The phrase "Butterfly Effect" refers to the idea that a butterfly's wings might create tiny changes in the atmosphere that may ultimately alter the path of a tornado or delay, accelerate or even prevent the occurrence of a tornado in another location. Note that the butterfly does not power or directly create the tornado. The flap of the wings is a part of the initial conditions; one set of conditions leads to a tornado while the other set of conditions doesn't. The flapping wing represents a small change in the initial condition of the system, which causes a chain of events leading to large-scale alterations of events (compare: domino effect). Had the butterfly not flapped its wings, the trajectory of the system might have been vastly different - it's possible that the set of conditions without the butterfly flapping its wings is the set that leads to a tornado.
Chaos theory and the sensitive dependence on initial conditions was described in the literature in a particular case of the three-body problem by Henri Poincaré in 1890. He later proposed that such phenomena could be common, for example, in meteorology.
In 1898, Jacques Hadamard noted general divergence of trajectories in spaces of negative curvature. Pierre Duhem discussed the possible general significance of this in 1908. The idea that one butterfly could eventually have a far-reaching ripple effect on subsequent historic events first appears in "A Sound of Thunder", a 1952 short story by Ray Bradbury about time travel.
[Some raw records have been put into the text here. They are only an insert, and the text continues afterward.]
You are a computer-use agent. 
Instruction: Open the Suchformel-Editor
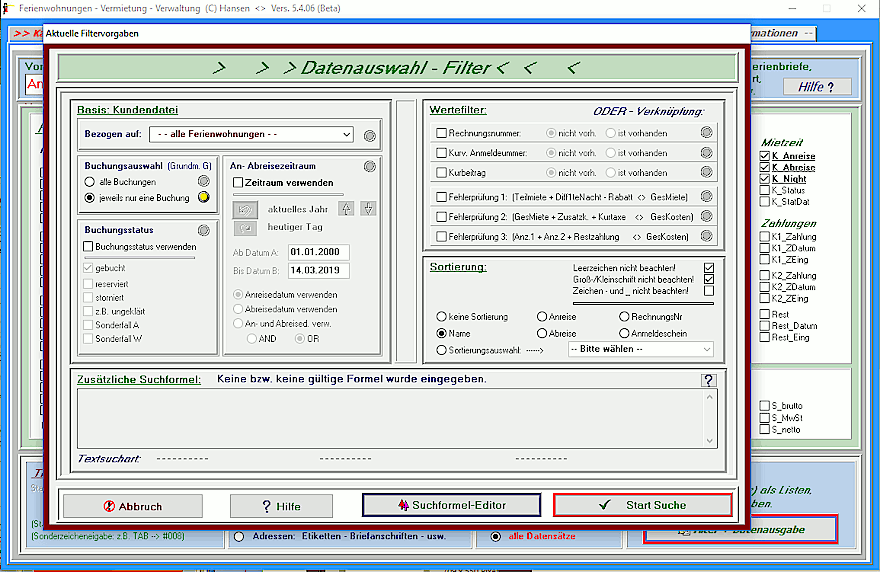[451, 505]
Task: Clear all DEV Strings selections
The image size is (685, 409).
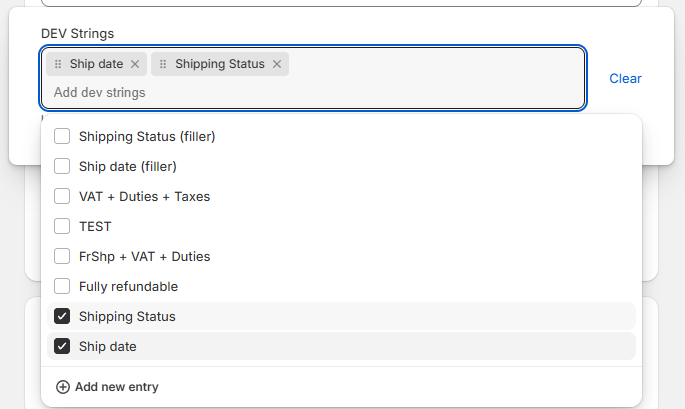Action: [625, 79]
In 1961, Lorenz was using a numerical computer model to rerun a weather prediction, when, as a shortcut on a number in the sequence, he entered the decimal .506 instead of entering the full .506127. The result was a completely different weather scenario. In 1963 Lorenz published a theoretical study of this effect in a well-known paper called Deterministic Nonperiodic Flow. Elsewhere he said that "One meteorologist remarked that if the theory were correct, one...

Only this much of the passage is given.